Frowning, Skye eyed him as she drew the edges of her robe more tightly around her. It was the color of a duckling and looked just as soft. “How did you get free?”

“I have a colleague, an Afghani photojournalist. They asked for a cell phone number and I gave his. We have an...agreement of sorts. To make a two-week-long story short, he has a contact in the national police. They ultimately arrested the patriarch of my kidnapping crime family. Then a deal was struck—he was freed upon the release of the farm’s current hostages.”

Skye blinked. Dawn was delivering its gray-fingered light into the room, mingling with the glow from the lamp. It created an odd visual field around her, obscuring the edges of her body. Squeezing his knees, Gage stayed where he was, ignoring a sudden and urgent craving to touch her, to make sure she was solid and real.
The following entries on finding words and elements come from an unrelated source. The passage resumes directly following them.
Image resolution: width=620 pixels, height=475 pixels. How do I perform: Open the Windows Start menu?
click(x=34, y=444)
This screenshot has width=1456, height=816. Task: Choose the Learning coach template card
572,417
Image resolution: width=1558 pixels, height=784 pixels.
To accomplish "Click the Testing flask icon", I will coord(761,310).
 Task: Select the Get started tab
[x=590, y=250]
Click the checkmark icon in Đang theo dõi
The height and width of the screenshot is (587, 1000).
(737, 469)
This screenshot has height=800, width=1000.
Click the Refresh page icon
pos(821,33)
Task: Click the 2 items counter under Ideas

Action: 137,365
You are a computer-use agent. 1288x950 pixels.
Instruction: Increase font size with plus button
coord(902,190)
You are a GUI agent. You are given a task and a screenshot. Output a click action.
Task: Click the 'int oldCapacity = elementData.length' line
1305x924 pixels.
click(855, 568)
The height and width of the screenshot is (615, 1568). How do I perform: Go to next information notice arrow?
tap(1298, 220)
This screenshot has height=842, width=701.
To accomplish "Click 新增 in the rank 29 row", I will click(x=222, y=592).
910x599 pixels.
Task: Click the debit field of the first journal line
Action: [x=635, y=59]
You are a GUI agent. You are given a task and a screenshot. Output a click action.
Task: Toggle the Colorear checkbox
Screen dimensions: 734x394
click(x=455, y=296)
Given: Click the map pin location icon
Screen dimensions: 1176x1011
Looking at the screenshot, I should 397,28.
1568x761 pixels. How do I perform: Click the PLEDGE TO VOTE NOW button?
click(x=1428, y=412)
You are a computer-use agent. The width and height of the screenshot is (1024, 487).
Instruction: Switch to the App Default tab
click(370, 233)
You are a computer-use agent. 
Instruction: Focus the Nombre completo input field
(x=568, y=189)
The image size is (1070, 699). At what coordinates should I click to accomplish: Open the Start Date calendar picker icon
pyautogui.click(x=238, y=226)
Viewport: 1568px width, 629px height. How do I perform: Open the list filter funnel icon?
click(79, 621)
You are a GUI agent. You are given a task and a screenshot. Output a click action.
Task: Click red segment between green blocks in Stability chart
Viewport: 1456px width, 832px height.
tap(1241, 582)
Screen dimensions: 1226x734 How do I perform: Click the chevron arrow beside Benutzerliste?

“You’re going back to that place, aren’t you?” she asked. “You’re going back to see if that family is at it again.”

His jaw dropped.

“I overheard you discussing your next assignment with Rex one afternoon,” she said. “And I can’t believe you’d walk into the lion’s den like that.”

He frowned at her. “Look, they are no more lions than I’m a lamb. And from what I’ve learned, that particular group has scattered.”

“Then why—”

His temper took hold of his tongue again. “Because I have to. Because I have to go back and photograph those holes in the ground. Those empty holes in the ground, to prove that I didn’t leave anything of myself behind.”

She opened her mouth, but he pointed a finger at her before a word came out. “You of all people should understand that, Skye,” he said. “You should get that I can’t allow anyone to keep a piece of me.”